## Цель задания
Перепишите без изменений часть фрагмента о романе Уайта «Древо человеческое», начиная со слов «С другими персонажами» и заканчивая словами «и создают гротеск.».

## Фрагмент текста
С другими персонажами романа писатель обходится значительно мягче. С появлением на страницах книги О’Даудов, Пибоди, Бурков и прочих соседей, знакомых, каких-то непонятных родственников Паркеров и просто людей посторонних стиль письма претерпевает очередную перемену. Все эти персонажи, вместе и порознь, воплощают демократическую, разноликую, бурлящую, неунывающую и цепко укоренившуюся народную стихию, «фальстафовский фон»[6] австралийской литературы, впервые заявивший о себе миру в повестях и рассказах Генри Лоусона. С ними приходит в роман Уайта комическая стихия австралийского бурлеска: его язык – народное, сочное, соленое уличное слово; и его принцип – умение видеть смешную сторону в тех сочетаниях несовместимостей – высокого и низменного, малого и великого, жизни и смерти, – которые и создают гротеск.

Бытовые «жанровые» сценки появляются едва ли не в каждой главе романа, а гротескные положения возникают чуть ли не на каждой странице и нередко бывают жутковаты: уже говорилось, что Уайт любит сопрягать жизнь со смертью. Но чувство меры и верность фольклорной традиции ни разу не изменяют ему в «Древе человеческом», и поэтому его гротески не переходят в гиньоль, сохраняя здоровую смеховую основу. Вот как, например, описывает Уайт бег вокруг дома двух женщин, Эми и миссис О’Дауд, которые спасаются от преследующего их с ружьем в руках и совершенно невменяемого О’Дауда: «Но сама (Эми. – B. C.) тем временем все бежала и бежала, в туче пыли, что подняли несколько всполохнувшихся кур, как бы предвидевших обезглавливание. Куры вытянули длинные тощие шеи. Они включились в общее движение. И свинья тоже. Та самая рыжая свинья тоже за кем-то гналась в этой гонке, и соски ее бились о ребра; она мчалась галопом, хрюкая и выпуская газы, обуреваемая весельем или страхом – не разберешь. Куры вскоре прыснули в стороны, но свинья все бежала из приверженности к человеку».

Стилистика романа не менее сложна, чем его замысел, и, чтобы воплотить второе через первое, Уайту пришлось преодолеть чудовищное сопротивление материала. Задача оказалась по плечу большому художнику, но и его подстерегали на этом пути опасности – декларативность, излишний пафос и натурализм, – которых не всегда удалось избежать. Самый серьезный просчет Уайта (на это указывали многие австралийские критики, в частности Д. Даттон, и с ними трудно не согласиться) заключается в том, что Стэн и Эми порой начинают превращаться из живых человеческих характеров в некие абстракции «мужчины» и «женщины» как таковых.

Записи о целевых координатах
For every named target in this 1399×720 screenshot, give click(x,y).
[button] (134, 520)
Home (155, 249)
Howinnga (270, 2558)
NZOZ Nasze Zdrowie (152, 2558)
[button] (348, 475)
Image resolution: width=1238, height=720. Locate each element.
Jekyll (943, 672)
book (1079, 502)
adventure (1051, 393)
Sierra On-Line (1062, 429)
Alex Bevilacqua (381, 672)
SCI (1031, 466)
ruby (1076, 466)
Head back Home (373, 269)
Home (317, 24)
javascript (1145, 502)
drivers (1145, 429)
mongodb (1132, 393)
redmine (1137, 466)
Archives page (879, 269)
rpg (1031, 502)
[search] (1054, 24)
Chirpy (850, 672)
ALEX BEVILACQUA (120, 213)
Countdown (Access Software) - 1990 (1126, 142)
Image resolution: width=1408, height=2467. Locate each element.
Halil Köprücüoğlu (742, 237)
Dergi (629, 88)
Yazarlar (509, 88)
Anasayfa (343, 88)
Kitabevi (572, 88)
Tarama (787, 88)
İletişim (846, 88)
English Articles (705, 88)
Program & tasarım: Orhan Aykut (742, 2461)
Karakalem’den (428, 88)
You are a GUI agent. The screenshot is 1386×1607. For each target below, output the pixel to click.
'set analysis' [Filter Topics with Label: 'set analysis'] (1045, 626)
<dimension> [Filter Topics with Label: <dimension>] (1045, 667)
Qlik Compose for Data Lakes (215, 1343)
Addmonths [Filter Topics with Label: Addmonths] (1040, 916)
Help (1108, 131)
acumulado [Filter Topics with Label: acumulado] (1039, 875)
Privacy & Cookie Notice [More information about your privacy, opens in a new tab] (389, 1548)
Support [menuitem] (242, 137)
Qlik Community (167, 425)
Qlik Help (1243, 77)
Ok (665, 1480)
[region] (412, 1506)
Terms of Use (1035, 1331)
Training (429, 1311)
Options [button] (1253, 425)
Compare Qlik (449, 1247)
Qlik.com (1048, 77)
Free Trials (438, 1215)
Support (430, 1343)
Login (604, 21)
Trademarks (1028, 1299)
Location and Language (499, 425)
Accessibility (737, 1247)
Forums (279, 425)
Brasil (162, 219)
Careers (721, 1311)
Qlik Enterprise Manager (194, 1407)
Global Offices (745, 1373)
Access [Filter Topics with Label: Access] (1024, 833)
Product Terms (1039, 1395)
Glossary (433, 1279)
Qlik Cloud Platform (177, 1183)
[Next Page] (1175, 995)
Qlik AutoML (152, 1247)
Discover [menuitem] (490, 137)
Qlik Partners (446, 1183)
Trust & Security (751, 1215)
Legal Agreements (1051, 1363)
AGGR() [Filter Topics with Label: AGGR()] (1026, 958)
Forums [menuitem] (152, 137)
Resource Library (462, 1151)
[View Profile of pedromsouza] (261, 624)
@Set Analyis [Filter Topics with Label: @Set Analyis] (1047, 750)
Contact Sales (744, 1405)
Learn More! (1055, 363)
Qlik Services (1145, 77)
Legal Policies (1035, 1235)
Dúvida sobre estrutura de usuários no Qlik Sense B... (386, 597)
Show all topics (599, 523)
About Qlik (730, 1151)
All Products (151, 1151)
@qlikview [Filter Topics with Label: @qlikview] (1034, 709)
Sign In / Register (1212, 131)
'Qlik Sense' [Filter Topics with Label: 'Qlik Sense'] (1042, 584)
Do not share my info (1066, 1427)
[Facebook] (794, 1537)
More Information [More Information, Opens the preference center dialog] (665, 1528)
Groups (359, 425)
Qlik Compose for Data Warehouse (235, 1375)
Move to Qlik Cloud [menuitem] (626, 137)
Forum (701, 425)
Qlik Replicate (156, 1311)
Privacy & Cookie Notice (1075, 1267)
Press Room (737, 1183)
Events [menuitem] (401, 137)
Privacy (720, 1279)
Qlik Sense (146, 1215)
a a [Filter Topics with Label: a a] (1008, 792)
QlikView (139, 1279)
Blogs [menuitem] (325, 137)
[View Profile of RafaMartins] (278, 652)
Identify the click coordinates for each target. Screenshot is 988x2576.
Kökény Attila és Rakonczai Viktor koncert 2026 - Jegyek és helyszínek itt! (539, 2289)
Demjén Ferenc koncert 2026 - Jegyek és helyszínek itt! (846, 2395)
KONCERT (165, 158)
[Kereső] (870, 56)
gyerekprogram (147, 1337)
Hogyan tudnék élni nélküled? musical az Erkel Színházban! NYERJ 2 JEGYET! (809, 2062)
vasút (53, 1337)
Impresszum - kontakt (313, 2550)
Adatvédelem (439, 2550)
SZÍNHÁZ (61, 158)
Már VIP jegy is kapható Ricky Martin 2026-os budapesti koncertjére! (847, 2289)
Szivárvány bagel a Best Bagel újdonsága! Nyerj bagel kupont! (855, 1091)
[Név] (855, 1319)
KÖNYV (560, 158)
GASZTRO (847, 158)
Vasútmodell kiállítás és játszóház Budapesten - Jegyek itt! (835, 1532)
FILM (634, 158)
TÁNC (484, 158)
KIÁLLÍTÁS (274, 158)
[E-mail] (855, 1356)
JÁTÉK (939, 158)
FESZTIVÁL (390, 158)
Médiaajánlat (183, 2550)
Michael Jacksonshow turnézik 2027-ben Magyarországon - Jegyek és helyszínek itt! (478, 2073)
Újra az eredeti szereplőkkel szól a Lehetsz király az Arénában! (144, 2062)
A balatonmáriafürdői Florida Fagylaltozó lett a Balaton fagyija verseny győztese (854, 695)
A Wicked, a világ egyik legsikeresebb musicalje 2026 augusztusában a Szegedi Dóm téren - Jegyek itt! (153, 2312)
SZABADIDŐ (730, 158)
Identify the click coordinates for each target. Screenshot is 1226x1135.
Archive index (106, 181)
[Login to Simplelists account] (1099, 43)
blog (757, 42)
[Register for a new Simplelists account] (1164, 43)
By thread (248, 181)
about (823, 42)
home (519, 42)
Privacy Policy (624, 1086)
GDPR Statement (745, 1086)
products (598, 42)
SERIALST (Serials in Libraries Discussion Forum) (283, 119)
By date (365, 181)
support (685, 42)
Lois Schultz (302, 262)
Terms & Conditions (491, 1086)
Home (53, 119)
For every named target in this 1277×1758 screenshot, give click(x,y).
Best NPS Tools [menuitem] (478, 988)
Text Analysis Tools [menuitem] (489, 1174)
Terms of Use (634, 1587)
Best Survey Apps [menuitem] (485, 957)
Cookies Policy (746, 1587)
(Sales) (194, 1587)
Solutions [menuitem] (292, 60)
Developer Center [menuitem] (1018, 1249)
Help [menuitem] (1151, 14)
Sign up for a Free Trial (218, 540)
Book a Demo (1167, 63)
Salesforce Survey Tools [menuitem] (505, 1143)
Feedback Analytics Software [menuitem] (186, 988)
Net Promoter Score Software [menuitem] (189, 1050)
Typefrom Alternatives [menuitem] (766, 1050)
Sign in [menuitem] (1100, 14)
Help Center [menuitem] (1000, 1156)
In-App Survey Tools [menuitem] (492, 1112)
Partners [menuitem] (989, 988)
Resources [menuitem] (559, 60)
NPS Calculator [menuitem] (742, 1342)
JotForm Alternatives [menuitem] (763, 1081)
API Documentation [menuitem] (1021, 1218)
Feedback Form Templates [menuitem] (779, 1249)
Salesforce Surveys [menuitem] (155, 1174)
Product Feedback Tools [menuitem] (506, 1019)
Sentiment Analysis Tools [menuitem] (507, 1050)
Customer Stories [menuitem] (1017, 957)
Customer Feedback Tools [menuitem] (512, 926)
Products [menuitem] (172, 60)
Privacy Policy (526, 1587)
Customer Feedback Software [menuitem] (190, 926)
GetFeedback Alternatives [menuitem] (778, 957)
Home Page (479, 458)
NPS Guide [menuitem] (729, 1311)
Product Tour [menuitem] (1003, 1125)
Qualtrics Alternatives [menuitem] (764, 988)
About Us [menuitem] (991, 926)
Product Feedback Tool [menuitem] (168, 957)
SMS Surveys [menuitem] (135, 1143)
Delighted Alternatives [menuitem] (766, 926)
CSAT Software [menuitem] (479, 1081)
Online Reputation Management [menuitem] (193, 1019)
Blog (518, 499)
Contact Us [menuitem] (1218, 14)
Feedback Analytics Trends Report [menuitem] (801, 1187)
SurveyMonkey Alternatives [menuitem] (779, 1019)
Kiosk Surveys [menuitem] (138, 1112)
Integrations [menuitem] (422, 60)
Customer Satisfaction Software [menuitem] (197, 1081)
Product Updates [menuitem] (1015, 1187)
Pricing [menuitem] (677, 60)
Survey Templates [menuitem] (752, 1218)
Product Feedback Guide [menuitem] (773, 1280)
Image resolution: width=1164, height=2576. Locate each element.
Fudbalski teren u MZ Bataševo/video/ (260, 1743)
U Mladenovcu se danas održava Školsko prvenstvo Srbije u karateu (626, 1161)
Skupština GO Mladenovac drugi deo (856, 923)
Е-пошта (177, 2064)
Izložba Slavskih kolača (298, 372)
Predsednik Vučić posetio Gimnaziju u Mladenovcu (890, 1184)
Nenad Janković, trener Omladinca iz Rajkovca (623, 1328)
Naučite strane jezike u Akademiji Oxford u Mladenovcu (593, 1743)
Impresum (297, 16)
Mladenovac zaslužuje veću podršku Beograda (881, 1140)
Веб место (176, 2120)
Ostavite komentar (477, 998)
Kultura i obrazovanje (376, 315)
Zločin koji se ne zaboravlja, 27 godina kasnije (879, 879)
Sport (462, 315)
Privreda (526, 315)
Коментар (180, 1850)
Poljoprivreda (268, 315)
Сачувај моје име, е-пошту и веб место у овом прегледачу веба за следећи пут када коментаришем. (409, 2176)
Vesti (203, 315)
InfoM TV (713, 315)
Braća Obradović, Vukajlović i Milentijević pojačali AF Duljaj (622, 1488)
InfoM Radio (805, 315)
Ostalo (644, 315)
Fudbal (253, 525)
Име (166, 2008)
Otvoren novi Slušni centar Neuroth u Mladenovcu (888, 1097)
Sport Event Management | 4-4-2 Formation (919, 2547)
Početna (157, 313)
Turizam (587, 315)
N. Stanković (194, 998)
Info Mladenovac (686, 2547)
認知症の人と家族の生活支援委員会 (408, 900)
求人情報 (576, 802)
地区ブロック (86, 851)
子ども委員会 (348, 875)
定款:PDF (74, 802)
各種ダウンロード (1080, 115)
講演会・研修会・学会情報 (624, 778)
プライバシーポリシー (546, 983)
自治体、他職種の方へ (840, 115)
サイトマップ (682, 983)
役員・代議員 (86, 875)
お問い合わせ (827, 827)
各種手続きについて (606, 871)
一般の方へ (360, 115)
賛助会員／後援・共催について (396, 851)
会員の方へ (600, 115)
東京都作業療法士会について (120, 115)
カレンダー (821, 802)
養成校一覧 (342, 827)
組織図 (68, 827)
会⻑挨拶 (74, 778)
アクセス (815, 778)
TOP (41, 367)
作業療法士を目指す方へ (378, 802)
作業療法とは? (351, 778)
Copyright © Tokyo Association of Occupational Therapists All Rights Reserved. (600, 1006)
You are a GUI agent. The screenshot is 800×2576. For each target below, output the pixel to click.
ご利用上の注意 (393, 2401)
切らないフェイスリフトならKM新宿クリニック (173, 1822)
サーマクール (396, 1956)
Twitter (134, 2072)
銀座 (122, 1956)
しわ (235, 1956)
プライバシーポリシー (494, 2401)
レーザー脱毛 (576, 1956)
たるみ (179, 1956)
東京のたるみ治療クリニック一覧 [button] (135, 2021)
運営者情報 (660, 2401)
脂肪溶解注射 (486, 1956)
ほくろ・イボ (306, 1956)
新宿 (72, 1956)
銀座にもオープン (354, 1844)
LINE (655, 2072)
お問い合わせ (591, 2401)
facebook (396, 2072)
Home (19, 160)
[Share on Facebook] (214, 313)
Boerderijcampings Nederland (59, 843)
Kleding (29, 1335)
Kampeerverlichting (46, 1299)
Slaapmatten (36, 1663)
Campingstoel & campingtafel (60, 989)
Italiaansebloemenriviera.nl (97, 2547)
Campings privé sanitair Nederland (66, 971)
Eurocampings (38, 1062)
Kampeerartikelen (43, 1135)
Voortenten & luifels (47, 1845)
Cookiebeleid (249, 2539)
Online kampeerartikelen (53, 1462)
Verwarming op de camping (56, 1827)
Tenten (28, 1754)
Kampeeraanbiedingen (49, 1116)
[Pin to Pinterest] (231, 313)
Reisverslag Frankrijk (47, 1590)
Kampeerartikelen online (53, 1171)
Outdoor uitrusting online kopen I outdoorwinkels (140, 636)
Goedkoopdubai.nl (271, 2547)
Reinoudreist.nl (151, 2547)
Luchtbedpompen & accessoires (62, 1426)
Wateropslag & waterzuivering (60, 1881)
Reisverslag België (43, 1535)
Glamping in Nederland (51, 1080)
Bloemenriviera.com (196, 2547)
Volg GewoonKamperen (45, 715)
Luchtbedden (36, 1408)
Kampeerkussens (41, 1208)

## Решение
С другими персонажами романа писатель обходится значительно мягче. С появлением на страницах книги О’Даудов, Пибоди, Бурков и прочих соседей, знакомых, каких-то непонятных родственников Паркеров и просто людей посторонних стиль письма претерпевает очередную перемену. Все эти персонажи, вместе и порознь, воплощают демократическую, разноликую, бурлящую, неунывающую и цепко укоренившуюся народную стихию, «фальстафовский фон»[6] австралийской литературы, впервые заявивший о себе миру в повестях и рассказах Генри Лоусона. С ними приходит в роман Уайта комическая стихия австралийского бурлеска: его язык – народное, сочное, соленое уличное слово; и его принцип – умение видеть смешную сторону в тех сочетаниях несовместимостей – высокого и низменного, малого и великого, жизни и смерти, – которые и создают гротеск.